• **Exercise details**: From the data that follows, print exactly the lines starting at the one containing "Click the message panel at the bottom" and ending at the one containing "Given: Switch to the 返回文本 tab"; include both of them and nothing more.

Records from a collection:
* * *
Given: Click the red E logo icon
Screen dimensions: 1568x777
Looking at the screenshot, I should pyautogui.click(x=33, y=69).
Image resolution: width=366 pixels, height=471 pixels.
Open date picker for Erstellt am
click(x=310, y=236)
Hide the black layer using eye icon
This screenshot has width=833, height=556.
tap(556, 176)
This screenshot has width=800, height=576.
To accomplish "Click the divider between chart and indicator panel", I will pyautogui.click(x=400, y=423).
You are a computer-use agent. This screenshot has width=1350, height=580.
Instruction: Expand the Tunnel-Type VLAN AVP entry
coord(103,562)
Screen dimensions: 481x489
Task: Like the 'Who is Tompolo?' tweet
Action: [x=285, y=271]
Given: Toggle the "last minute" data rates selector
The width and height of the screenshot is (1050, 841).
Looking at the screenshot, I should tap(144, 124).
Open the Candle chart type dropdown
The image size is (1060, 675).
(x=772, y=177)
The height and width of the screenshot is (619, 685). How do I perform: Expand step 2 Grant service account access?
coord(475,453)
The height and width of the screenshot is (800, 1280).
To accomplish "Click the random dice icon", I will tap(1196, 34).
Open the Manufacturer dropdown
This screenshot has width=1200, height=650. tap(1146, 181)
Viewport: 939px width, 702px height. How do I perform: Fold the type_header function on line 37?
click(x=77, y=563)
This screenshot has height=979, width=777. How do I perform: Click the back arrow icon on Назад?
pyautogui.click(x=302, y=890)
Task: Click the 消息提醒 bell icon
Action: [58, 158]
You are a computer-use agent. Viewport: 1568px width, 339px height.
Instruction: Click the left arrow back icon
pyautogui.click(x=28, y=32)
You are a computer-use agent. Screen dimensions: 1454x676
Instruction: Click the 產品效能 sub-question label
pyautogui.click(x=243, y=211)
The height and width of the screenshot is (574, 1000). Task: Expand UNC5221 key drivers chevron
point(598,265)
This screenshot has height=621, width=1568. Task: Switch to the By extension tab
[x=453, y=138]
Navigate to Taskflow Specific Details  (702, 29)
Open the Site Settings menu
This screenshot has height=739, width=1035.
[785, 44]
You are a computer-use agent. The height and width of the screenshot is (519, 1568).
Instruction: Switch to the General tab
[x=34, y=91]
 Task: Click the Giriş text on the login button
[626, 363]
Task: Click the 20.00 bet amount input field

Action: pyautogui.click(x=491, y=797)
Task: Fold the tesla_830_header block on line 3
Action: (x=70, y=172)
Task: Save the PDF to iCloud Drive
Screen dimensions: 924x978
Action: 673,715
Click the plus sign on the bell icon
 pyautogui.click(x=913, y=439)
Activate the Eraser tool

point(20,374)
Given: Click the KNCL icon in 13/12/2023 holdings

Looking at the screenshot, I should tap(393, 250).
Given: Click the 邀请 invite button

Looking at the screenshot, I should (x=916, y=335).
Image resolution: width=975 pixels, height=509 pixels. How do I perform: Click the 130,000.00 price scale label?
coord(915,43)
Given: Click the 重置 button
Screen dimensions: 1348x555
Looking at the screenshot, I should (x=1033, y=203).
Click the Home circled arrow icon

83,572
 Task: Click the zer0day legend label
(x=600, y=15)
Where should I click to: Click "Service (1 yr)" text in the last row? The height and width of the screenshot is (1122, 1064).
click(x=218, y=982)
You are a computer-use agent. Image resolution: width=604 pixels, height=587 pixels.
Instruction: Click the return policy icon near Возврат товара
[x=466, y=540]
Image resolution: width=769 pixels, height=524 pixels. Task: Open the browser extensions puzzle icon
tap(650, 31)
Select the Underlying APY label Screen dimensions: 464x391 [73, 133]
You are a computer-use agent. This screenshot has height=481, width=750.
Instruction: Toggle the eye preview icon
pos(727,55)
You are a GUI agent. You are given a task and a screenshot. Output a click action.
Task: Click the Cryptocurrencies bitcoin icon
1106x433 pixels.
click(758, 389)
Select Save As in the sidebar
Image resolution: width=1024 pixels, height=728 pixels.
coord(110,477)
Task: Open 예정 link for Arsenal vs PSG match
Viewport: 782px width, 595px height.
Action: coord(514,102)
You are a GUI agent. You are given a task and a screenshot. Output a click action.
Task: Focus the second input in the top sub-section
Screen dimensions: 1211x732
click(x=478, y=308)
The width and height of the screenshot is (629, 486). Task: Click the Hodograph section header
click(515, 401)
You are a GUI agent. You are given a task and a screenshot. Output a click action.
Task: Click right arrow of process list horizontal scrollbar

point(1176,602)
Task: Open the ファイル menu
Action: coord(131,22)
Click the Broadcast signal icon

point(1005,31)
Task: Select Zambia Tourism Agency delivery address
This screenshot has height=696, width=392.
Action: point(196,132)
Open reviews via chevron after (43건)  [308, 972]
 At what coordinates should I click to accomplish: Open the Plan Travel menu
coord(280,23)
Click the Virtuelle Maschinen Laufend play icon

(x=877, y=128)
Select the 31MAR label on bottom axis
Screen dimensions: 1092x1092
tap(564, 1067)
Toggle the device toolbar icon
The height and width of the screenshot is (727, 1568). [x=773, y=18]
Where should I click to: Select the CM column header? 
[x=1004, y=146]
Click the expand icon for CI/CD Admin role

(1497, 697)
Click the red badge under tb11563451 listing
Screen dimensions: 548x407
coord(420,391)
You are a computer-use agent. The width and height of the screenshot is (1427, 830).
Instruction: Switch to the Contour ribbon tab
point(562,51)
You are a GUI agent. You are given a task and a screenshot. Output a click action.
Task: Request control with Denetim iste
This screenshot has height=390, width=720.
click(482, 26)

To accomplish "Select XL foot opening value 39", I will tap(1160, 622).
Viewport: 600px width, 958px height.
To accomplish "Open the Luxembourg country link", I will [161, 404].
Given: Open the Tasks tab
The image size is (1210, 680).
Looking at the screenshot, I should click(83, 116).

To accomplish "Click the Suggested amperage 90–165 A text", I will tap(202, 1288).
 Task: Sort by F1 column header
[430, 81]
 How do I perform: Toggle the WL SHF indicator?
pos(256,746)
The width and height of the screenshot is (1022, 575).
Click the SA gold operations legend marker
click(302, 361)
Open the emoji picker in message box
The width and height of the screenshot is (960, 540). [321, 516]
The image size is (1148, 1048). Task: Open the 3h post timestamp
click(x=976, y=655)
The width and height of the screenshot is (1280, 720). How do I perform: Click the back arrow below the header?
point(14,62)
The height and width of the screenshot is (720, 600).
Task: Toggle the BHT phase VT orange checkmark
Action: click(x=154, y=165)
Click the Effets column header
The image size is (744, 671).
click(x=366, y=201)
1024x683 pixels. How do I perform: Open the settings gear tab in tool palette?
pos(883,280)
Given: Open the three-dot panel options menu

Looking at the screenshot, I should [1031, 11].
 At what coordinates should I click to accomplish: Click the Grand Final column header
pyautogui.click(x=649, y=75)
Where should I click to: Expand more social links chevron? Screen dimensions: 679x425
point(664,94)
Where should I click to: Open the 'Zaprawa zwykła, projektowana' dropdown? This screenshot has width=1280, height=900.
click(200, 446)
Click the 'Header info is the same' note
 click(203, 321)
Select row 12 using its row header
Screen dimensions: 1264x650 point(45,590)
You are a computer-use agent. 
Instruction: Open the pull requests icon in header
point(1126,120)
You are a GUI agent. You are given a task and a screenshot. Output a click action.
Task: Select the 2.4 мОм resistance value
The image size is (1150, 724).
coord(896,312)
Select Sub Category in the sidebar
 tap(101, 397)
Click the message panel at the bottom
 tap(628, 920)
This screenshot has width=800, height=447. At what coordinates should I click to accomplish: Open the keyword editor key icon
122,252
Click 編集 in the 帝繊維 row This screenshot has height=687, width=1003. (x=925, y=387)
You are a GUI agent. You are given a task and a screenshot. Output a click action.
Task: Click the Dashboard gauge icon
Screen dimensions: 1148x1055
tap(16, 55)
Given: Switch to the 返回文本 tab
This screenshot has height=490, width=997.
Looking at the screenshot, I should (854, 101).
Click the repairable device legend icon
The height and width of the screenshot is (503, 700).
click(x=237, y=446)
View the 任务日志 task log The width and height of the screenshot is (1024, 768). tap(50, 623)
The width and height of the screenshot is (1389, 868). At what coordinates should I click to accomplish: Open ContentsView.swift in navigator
* * *
• **Reply to the exercise**:
Click the message panel at the bottom
 tap(628, 920)
This screenshot has width=800, height=447. At what coordinates should I click to accomplish: Open the keyword editor key icon
122,252
Click 編集 in the 帝繊維 row This screenshot has height=687, width=1003. (x=925, y=387)
You are a GUI agent. You are given a task and a screenshot. Output a click action.
Task: Click the Dashboard gauge icon
Screen dimensions: 1148x1055
tap(16, 55)
Given: Switch to the 返回文本 tab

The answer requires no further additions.